> PROVIDED DATA:
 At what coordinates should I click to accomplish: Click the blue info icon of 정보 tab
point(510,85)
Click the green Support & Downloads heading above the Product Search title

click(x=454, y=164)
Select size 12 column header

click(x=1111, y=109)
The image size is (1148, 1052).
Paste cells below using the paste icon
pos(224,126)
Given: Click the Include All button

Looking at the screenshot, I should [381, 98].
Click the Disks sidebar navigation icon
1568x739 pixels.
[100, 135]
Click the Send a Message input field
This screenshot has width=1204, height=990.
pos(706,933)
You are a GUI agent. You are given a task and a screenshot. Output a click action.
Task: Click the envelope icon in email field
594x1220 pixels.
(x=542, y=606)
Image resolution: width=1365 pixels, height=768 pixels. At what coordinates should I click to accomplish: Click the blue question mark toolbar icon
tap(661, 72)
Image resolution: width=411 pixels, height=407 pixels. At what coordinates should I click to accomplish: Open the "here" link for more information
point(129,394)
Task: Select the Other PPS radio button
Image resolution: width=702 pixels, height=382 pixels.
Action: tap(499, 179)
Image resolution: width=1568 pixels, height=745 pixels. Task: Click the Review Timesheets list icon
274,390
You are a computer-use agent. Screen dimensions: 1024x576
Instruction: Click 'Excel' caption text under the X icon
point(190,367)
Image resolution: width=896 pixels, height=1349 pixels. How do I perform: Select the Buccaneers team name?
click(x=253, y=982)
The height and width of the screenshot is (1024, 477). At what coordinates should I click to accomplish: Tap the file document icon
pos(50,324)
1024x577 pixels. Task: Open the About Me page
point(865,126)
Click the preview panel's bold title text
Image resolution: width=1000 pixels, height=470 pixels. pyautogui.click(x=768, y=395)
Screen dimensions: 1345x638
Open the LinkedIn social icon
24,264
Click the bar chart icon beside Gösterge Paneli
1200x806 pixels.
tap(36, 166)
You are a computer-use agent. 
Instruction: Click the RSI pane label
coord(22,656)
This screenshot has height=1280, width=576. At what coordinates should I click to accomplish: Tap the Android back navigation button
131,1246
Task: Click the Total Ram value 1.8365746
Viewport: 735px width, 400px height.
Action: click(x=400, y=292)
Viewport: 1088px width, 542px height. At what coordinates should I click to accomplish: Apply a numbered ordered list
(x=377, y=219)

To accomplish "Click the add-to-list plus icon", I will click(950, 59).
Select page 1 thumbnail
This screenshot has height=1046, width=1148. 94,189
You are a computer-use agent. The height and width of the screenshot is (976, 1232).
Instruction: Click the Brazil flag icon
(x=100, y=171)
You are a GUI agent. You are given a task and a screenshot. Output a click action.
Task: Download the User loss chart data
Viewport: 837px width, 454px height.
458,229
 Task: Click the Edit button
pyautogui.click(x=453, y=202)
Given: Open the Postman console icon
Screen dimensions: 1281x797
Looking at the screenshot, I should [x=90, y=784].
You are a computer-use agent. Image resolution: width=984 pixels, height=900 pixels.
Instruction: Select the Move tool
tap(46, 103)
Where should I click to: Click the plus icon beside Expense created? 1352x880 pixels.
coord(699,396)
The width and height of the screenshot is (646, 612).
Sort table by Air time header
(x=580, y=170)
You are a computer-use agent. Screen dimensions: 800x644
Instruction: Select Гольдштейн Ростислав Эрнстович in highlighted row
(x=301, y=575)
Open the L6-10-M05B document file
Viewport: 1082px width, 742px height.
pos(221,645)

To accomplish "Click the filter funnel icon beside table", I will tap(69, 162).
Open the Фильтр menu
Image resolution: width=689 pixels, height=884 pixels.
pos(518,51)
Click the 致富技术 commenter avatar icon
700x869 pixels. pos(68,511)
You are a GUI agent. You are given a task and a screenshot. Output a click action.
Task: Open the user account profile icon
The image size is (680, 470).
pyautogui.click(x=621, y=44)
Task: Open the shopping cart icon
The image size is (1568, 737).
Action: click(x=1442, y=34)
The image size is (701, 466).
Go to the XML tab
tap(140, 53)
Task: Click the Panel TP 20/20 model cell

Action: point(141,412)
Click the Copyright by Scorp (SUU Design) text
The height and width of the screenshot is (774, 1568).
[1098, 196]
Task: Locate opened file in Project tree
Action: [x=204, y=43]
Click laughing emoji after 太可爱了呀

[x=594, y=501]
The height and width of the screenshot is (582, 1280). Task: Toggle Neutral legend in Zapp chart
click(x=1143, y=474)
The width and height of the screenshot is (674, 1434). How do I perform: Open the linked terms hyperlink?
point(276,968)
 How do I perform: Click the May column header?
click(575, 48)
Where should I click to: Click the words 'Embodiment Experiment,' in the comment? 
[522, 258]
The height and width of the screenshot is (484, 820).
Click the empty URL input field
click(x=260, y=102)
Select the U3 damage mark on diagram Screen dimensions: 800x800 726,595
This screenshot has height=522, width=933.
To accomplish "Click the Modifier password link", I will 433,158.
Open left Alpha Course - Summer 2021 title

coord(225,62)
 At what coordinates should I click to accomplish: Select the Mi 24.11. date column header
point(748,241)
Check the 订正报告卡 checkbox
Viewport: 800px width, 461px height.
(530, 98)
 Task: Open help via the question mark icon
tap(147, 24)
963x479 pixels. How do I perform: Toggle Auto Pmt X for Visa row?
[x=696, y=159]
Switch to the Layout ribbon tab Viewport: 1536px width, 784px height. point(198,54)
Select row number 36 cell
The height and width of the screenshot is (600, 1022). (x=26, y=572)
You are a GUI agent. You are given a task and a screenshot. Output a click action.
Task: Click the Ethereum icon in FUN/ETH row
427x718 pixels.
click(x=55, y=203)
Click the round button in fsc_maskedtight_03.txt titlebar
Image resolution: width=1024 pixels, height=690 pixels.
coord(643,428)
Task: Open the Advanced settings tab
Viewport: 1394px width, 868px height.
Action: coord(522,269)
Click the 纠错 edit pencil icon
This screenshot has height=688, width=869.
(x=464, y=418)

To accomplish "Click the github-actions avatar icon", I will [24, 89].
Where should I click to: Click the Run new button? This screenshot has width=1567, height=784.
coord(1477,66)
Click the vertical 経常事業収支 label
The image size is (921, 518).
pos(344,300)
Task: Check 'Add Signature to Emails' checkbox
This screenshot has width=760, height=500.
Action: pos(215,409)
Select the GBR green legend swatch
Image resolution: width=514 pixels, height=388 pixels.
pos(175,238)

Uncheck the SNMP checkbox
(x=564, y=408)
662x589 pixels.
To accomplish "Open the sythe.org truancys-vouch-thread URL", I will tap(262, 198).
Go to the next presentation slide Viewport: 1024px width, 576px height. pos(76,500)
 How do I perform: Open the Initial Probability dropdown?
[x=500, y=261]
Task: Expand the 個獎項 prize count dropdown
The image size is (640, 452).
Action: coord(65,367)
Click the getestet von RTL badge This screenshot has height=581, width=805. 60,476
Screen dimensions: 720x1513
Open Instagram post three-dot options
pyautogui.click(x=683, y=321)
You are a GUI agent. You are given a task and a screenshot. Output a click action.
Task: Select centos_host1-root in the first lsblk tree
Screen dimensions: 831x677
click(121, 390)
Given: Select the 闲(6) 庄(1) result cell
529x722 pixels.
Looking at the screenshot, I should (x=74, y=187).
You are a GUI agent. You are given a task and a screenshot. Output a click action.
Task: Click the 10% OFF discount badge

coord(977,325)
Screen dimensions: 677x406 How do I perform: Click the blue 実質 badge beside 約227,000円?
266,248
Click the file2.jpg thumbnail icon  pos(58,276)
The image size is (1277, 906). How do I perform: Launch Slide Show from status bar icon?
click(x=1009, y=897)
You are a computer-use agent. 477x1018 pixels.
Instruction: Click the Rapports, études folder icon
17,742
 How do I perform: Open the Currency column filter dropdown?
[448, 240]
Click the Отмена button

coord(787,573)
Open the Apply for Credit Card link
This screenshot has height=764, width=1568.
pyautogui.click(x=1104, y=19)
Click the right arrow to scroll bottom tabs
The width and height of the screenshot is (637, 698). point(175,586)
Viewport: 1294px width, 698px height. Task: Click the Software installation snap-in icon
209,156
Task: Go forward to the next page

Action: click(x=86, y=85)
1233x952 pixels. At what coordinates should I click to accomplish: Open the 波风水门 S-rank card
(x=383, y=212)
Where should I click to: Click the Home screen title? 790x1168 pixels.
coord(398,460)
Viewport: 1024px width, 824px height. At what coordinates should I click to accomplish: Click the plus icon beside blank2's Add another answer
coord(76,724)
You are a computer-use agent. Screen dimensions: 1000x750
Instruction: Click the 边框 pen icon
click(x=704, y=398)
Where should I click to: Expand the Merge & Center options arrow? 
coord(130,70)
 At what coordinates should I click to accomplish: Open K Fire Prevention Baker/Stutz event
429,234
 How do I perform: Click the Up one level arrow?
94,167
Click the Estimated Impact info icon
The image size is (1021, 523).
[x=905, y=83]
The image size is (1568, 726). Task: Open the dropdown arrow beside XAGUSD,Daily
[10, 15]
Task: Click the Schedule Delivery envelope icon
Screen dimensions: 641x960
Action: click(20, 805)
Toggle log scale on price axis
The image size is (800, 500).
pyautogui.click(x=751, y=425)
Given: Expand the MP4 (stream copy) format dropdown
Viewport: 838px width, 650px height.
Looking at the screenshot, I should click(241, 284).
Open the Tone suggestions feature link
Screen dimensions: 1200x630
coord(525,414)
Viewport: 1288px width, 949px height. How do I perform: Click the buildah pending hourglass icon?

> EXERCISE AIM: From the listing, copy each line containing the word "envelope".

> OUTPUT FOR THIS EXERCISE:
Task: Click the envelope icon in email field
Task: Click the Schedule Delivery envelope icon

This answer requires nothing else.